— begin RECORDS FOR PROCESSING —

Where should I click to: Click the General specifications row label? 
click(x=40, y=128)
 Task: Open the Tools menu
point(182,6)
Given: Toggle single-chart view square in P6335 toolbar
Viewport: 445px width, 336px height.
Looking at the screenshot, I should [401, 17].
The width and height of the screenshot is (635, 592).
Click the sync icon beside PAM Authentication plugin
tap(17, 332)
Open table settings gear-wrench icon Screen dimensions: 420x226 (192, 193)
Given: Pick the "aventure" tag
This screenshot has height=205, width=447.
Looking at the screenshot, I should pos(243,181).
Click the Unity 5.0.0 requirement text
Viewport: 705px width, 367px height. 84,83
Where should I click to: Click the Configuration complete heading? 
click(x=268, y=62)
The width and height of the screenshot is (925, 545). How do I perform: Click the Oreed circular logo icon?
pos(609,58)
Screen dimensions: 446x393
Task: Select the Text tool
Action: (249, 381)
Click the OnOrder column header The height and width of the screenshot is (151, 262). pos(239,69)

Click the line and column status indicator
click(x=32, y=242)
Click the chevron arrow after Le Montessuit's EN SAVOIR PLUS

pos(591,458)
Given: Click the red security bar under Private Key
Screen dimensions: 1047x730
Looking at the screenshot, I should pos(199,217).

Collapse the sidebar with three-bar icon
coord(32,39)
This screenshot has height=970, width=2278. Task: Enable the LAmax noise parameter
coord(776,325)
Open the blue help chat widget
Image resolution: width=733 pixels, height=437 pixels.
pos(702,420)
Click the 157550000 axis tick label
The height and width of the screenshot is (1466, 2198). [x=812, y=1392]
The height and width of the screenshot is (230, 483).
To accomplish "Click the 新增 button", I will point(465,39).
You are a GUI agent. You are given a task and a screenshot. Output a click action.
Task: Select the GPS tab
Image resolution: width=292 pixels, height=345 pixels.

— end RECORDS FOR PROCESSING —

**SET PROBLEM:**
Return every line of the records above that contains the word "Open".

**THE OUTPUT:**
 Task: Open the Tools menu
Open table settings gear-wrench icon Screen dimensions: 420x226 (192, 193)
Open the blue help chat widget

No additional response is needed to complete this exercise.